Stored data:
%%

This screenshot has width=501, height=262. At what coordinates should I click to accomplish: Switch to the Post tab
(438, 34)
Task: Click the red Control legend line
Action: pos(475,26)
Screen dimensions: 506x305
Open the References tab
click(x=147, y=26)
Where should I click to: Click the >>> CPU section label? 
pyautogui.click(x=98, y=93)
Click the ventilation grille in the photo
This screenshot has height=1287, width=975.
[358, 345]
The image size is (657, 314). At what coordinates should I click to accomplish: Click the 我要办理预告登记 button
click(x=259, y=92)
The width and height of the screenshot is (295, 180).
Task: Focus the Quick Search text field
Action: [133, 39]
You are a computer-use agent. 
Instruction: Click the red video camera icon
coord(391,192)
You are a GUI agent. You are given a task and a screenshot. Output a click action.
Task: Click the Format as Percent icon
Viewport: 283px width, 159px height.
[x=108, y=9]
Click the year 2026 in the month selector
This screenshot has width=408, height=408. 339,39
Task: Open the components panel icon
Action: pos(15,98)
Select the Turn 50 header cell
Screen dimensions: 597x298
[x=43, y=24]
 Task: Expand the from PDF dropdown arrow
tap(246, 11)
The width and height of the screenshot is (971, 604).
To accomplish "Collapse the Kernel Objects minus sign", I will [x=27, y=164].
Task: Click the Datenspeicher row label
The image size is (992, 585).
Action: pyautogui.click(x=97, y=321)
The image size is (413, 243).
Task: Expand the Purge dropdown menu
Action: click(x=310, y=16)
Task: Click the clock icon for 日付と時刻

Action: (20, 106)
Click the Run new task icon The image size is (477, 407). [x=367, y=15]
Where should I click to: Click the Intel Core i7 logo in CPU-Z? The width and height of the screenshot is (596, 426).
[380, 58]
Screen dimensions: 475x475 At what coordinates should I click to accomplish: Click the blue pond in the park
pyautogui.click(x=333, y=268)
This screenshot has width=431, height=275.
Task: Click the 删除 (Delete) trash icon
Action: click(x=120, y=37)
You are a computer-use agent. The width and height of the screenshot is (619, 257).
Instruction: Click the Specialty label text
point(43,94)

%%

> **Directions for this task**: Search the data above for the word "computer", then gather each line in which it appears.

> **Response**:
You are a computer-use agent. 
You are a computer-use agent. The width and height of the screenshot is (619, 257).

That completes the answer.